### Tus tareas:
A – Enumera los escritores que el comentario sobre la poesía de André menciona por su nombre propio como influencias, sin incluir al propio André.
B – Responde a estas preguntas sobre el comentario sobre la poesía de André:
(i) ¿Qué obra poética de Poe se cita?
(ii) ¿Qué insufla el espíritu culterano de Góngora?
(iii) Según el surrealismo, ¿qué constituye una auténtica forma de conocimiento?
C – Prolonga el comentario sobre la poesía de André a partir de su última oración.

### Texto de lectura:
Ese detenimiento de lo ilimitado produce una cristalización efímera de lo
eterno, un soplo congelado hacia la atracción de lo que nos destruye.
Por otra parte, la entropía como
demiurgo se convierte también en culpable de la polifonía de esta Comala
poética, en virtud de la dilución de los límites por sobreabundancia; lo que
explica que convoque la naturaleza simbólica, religiosa y espiritual de san
Juan, su equilibrio imposible en el corazón del oxímoron, la mística inefable
del origen, el abismo de la significación, con el tamiz de la modernidad
baudelaireana, que funde los elementos citadinos, hálito de vidrios y cemento
con la simbología natural y que concede la amplia belleza de lo siniestro que
conecta la poesía de André con lo sublime. Al mismo tiempo, el espíritu
culterano de Góngora insufla el cuidado formal, el gusto por la metáfora y la
inclusión de un léxico no considerado a
priori como poético, pero que -en virtud de la entropía y del exceso-
resulta ineluctable en los designios poéticos de esta dimensión taumatúrgica y
esencial que nos propone André, así como el culto a la nada como destino de la
condición humana; el exceso verbal, pues, también contribuye decididamente a la
eliminación de los límites y a la superación de fronteras; de Baudelaire ya se
dijo algo, la extensión de los versos, su cercanía a la prosa, su modernidad y
la tenaz crisis del individuo en el ámbito citadino, ese existencialismo
enraizado en la nadería, en la poética de la desaparición, en la metáfora de la
ausencia. Asimismo, este poemario concita la trágica voz de Poe y su
celebérrima obra poética de El cuervo,
con su estudiada musicalidad y la atmósfera sobrenatural hecha, aquí, lenguaje
y malditismo, canto de lo siniestro que nuestro poeta salvadoreño, desde la
existencia humana, extrapola a la ideación de país, de sueño, de tremenda
pulsión hacia lo que nos destruye, hacia la nada como feral reverso del
rebasamiento del todo, en el que no podían faltar la sensualidad que rezuma
profundo erotismo, el exotismo verbal, las esdrújulas, los versos largos, la
sonoridad rotunda y el cuidado formal darianos, ni el erotismo como marchamo de
la muerte, ni la desarticulación total del lenguaje, el paracaídas de Altazor,
las estructuras paralelísticas, la reiteración, la sorpresa, el adjetivo
inusual, lo arbitrario o la Vanguardia con el sello indeleble de Huidobro, ni
la independencia de la obra artística respecto de la realidad, logro
vanguardista que comenzó a gestarse con las corrientes finiseculares y el vuelo
autónomo de la metáfora. Y, por supuesto, el surrealismo y su teoría del caos,
la verdad de los sueños y de lo incomprensible, de lo irracional como auténtica
forma de conocimiento.

### Material proporcionado:
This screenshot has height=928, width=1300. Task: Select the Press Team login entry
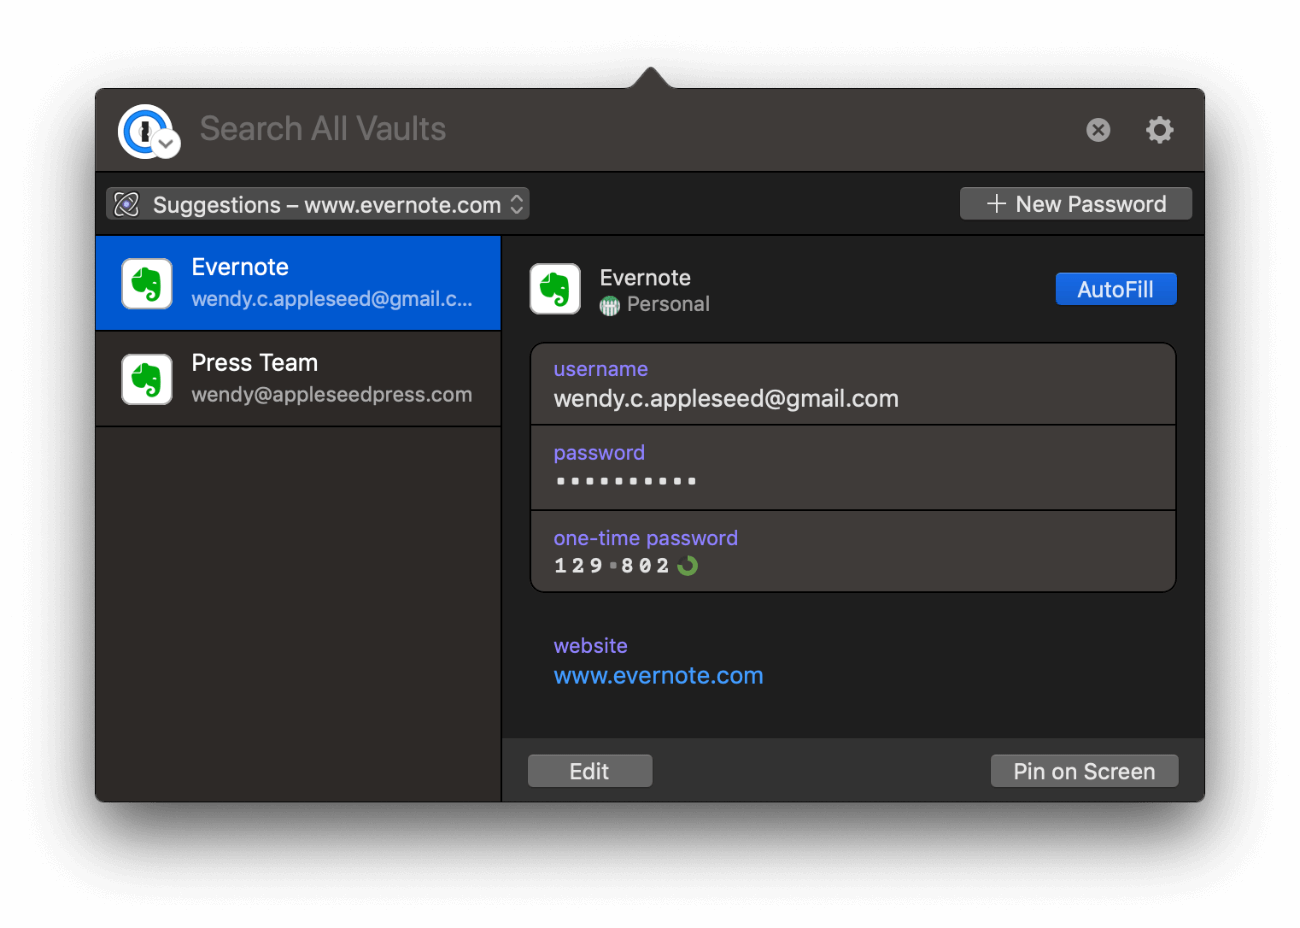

### Resultados obtenidos:
A – San Juan, Baudelaire, Góngora, Poe y Huidobro.

B –
(i) El cuervo.
(ii) El cuidado formal, el gusto por la metáfora y la inclusión de un léxico no considerado a priori como poético.
(iii) Lo irracional.

C –
Y, en esa contradanza de lo sublime, lo
abstracto se hace concreto y se confunden; lo animado, se cosifica; lo inerte,
se personifica; lo humano, se animaliza; lo animal, se humaniza; y la verdad, se
hace artefacto. Esta capacidad taumatúrgica que nace de la entropía se
articula, entre otros medios, a través de la metáfora, dada su capacidad de
transformación, de milagro semántico, de rebasamiento de límites y consunción
de fronteras para desembocar en el magma donde todo es indisociable, donde la
confusión nos reconcilia con la pangea misma de nuestra existencia, con el
desorden gramatical de las palabras primitivas, las palabras de la tribu que crean y que destruyen todo lo que
nombran.
Todo ello es Cuervo imposible, tal y como puede comprobarse, verbigracia, en
“Anotaciones para el olvido”:
Todo crece hacia el escombro:
la lengua, la oración, el
escapulario,
el atrio mordiendo juegos
inexplicables,
la plaza con el tormento
de las estratagemas y el
chaparrón de ofertas sempiternas.
—Hemos dejado de ser,
para ser Nadie,
fundamos mares y sueños
de perenne mutilación,
de escombro y funeral
inexplicables
Esa
poética de la nada, de la figura de nadie, mediante una técnica de permanente
desgarro, de divorcio pertinaz en la metáfora de la devastación y del
desprendimiento, el lenguaje de la caída, la creación en el vórtice. Con este
poemario, el lector queda sobrepasado por una sensación de belleza lingüística
que encuentra su fulcro en lo siniestro y en lo ilimitado, promoviendo la
aquiescencia de lo sublime. Una experiencia frenética que nos apresa, víctimas
del síndrome de Stendhal, ahítos de metáfora y de extrañamiento, vencidos de
hipálages, hipérbatos, aliteraciones y lujos verbales que producen
anonadamiento y éxtasis contemplativo.
O,
en “Vivencia de la humedad”:
Nos hemos edificado en el
abismo de esta materia:
sin posibilidades de
hallar la lámpara de los peces,
el vestigio del pulso,
la punta del ala que nos
ofrezca una salida.
La eternidad nos vuelve
bruma de granito.
Donde
el oxímoron final da buena cuenta de nuestro pertinaz anhelo y,
simultáneamente, de nuestra efímera y precaria condición, en el abismo de la
nada.
O,
en “Rostro de la calle”:
Para mí
y para vos, cada calle nos borra la esperanza.
Salvo el laberinto de la
muerte,
nada más nos acompaña
en la travesía: cada
transeúnte es un grito entre grises.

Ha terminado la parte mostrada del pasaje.